How Wet Saws Work
A wet tile saw resembles a miniature table saw with a few important exceptions. For one, it is equipped with a special diamond-edged carbide blade that is quite different than the saw blades used to cut wood. Rather than ripping the hard ceramic material, it effectively grinds through it. The blade on a wet saw works somewhat like the thick carbide blade on an angle grinder. While not especially fast, it is the fastest way to make straight cuts on ceramic tile, porcelain, and natural stone tiles. A tile saw’s action is different, too. A tile saw has a sliding table that feeds a tile through the overhead blade. A miter saw, for example, leaves the wood stationary, and the cutting blade moves to meet it. With a tile saw, it is the opposite: the blade is stationary, while the material moves to meet the blade.
Recirculating vs. Fresh Water Tile Saw Modes
The most unique feature of a tile saw is that it includes a reservoir of water that pumps a stream of water over the spot where the diamond blade is cutting through the tile. The water stream keeps the blade and ceramic material cool and reduces dust and flying particles. Most tile saws incorporate two different modes of delivering water to the work material: recirculating or fresh water (though some tile saws have either recirculating or fresh water modes).
Recirculating Pump
With this mode, the wet tile saw keeps recirculating and filtering the same water from the lower basin. This eliminates the need to be hooked up to a water faucet. The downside is that chips and debris from cut tile may begin to clog up the recirculating pump’s inlet screen.
Fresh Water
With fresh water mode, the tile saw draws water straight from a water source. While this ensures a continual spray of clean water, it also means that you cannot stray too far from a water source.

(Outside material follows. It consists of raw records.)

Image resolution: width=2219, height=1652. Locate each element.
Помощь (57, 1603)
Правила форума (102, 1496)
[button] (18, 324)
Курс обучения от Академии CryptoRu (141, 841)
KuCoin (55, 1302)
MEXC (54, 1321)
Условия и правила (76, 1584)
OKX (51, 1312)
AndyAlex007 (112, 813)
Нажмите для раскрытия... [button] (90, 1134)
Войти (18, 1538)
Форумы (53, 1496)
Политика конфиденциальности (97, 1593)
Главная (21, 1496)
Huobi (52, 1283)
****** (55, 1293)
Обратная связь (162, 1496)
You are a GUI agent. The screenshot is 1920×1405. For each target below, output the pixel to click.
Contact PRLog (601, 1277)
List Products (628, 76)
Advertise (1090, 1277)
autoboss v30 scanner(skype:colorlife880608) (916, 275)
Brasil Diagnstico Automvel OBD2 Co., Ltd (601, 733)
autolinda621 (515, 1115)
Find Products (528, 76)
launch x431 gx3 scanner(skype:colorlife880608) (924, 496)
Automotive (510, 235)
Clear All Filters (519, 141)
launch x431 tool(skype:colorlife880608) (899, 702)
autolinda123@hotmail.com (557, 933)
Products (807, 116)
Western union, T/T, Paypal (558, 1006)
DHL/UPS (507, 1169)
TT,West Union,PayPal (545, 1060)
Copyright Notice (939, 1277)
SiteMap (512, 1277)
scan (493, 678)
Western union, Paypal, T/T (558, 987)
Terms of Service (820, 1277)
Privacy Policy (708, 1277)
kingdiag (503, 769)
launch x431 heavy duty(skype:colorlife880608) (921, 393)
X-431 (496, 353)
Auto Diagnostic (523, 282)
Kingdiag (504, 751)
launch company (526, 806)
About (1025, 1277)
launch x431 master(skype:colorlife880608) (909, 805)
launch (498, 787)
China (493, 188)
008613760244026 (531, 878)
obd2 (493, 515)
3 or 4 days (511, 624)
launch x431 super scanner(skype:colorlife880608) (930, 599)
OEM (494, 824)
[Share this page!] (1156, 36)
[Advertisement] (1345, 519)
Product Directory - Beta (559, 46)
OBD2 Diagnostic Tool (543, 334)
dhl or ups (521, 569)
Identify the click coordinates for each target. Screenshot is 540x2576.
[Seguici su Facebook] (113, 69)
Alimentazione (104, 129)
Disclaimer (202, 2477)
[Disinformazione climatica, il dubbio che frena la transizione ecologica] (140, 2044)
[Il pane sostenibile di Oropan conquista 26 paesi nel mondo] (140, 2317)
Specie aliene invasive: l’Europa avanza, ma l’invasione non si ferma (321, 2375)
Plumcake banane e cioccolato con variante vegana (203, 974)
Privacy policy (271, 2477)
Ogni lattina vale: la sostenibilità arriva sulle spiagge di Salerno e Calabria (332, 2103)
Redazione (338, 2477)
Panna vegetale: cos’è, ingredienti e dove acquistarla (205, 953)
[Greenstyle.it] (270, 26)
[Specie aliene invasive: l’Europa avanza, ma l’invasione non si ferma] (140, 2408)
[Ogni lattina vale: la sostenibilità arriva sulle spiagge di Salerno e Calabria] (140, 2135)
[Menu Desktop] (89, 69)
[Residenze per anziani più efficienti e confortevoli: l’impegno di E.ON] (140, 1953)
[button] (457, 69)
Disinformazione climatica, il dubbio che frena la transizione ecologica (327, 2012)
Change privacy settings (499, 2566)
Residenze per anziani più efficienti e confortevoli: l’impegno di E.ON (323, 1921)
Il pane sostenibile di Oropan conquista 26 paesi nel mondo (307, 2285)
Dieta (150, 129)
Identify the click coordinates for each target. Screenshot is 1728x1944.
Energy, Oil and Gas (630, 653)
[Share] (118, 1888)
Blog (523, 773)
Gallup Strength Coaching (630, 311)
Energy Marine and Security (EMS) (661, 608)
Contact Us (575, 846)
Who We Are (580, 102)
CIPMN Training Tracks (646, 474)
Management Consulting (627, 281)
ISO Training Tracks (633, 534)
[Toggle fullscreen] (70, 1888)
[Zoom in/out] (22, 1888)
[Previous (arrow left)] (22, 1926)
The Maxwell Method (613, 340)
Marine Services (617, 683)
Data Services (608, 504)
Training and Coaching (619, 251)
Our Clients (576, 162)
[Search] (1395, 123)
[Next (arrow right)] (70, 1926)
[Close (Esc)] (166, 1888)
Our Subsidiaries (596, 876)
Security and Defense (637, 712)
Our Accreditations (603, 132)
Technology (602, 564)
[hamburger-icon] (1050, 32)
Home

Other Methods of Cutting Tile
Snap or Rail Tile Cutter
An inexpensive tool called a snap tile cutter or rail cutter is ideal for small jobs that do not require much cutting. Breaks with snap cutters can be uneven and unpredictable, leading to waste. Snap cutters work best on thinner wall tiles; they are difficult to use on thick flooring tiles, and do not work very well at all for harder porcelain tiles or for very hard natural stone tiles. By contrast, the wet tile saw makes clean, predictable cuts on almost any ceramic, porcelain, or stone tile.
Circular Saw
An ordinary circular saw equipped with an abrasive diamond blade can cut tiles, too. Such blades are sold for exactly this purpose. This is a dry-cutting process that is messy and potentially dangerous due to flying chips and glazing fragments.
Angle Grinder
An angle grinder with a diamond blade can be used to cut small portions of tile. As with the circular saw, it is a dry-cut tool, so flying dust and debris is a problem.
Renting a Tile Saw
Cutting tile is unlike cutting other types of materials—breakage is common, and the risk of sharp, flying particles is very real. And this is not a tool that has other uses. It is used for cutting tile or stone only, nothing else. Depending on the local tile saw rental rates, it only takes a few days of tiling before the cost of buying a moderately good saw is a better bargain than renting. As a rule of thumb, if you have only one room to tile and expect to complete the work in one or two days, then renting the tool probably makes more sense. Available storage space might also be a consideration. With their water reservoir trays, wet tile saws are bulky, large tools. If storage space around your home is at a premium, you may prefer to rent a saw when you need it.
Buying a Tile Saw
Wet saws are specialty machines, and like table saws, they come in a range of qualities and prices. Some retailers offer wet tile saws for less than $200. Yet unlike a table saw, this is a one-use tool that you will only use when tiling. If you have two or more rooms to tile or expect to tackle another major tiling job in the future, purchasing a good, low-cost wet tile saw is a good investment.
Another Option
If you have a small amount of tiling to do, or are simply replacing a few tiles, and would like the convenience and ease of a wet-saw, tabletop tile saws are available. These tile saws are less expensive, ranging in price from below $100 to $200. They look similar to a table saw but use a system in which the diamond blade is partially submerged in a water reservoir. They are smaller, less powerful, and somewhat slower than a conventional tile saw, but may be a good solution for the small-job DIYer, or if you are uncertain that owning a standard tile saw is right for you.